# Montreal Meetup



## Blanck (Apr 16, 2012)

Hey guys,

I was wondering if anyone in the Montreal area would want to meet up for a drink. It would be really nice to meet someone else with SA, and possibly make a friend!


----------



## Eraserhead (Sep 23, 2006)

I'd be interested.


----------



## The Professor (Jul 31, 2011)

hm I never knew how close montreal was to me


----------



## Cam1 (Dec 4, 2011)

The Professor said:


> hm I never knew how close montreal was to me


^same, just googled it... wow.


----------



## StevenCutler83 (May 1, 2011)

I would also be interested.


----------



## Adorn (Sep 28, 2012)

I'd be interested too.


----------



## Eraserhead (Sep 23, 2006)

Anyone still up for it?


----------



## Banco (Jan 10, 2011)

i live nearby montreal (laval) dunno if i have the balls just yet.


----------



## Daylight (Jun 20, 2009)

Ahhh I'll have to come back to this thread later in 2013. I'm strongly considering visiting Montreal in the summer and would love to possibly meet up with fellow SA'ers. I better start learning some french phrases.


----------



## Eraserhead (Sep 23, 2006)

Bump! Let's actually do it. Who's with me?


----------



## IHMLILML (Nov 22, 2012)

http://www.meetup.com/Social-Anxiety-Sufferers-Meetup-Group/


----------



## Yukie (Feb 11, 2013)

I'd love to but i'm too scared. and shy


----------



## montreal1992 (Mar 12, 2013)

i would be down .. a little worried but might be a good idea


----------



## Fine Finn (Feb 19, 2013)

pourquoi est-ce que vous parlez en francais ?


----------



## Solidify (Jul 29, 2013)

I'm in Montreal. Let me know.


----------

**ENTRIES SUPPLIED:**
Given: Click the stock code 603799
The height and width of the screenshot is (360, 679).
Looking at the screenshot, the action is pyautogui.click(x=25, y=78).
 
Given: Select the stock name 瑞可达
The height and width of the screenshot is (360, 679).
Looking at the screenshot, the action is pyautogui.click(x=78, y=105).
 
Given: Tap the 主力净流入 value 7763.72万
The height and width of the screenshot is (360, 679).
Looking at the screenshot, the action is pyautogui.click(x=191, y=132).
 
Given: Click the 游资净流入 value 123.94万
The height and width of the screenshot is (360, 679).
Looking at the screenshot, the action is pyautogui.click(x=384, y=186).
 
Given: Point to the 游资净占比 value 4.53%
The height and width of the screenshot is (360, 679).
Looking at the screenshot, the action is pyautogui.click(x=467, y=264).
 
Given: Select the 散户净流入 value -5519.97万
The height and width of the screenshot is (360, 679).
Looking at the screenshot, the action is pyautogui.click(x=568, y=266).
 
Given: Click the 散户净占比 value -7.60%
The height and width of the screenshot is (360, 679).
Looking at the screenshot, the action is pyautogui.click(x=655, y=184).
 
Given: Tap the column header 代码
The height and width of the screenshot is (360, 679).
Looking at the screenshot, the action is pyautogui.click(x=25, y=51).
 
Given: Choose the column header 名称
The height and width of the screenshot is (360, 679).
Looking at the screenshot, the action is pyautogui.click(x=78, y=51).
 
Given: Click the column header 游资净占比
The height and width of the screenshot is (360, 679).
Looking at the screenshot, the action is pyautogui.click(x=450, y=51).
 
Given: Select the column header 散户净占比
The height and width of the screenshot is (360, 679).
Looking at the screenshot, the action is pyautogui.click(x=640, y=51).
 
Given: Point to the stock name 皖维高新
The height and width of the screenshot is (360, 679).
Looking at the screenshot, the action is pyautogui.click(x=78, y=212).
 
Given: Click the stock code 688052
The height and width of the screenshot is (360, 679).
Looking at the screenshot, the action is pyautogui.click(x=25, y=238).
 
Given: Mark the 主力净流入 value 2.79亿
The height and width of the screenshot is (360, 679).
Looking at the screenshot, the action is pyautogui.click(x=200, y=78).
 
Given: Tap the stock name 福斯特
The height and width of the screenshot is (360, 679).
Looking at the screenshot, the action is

**WHAT TO WORK ON:**
In the Montreal meetup thread, can you rewrite the paragraph beginning "Ahhh I'll have to come back" more briefly, keeping its main facts? These items come from a separate source, not from the Montreal meetup thread.

**PROBLEM SOLUTION:**
I'll check back on this thread later in 2013. I'm seriously thinking about visiting Montreal this summer and would love to meet other SA'ers, so I should start learning some French phrases.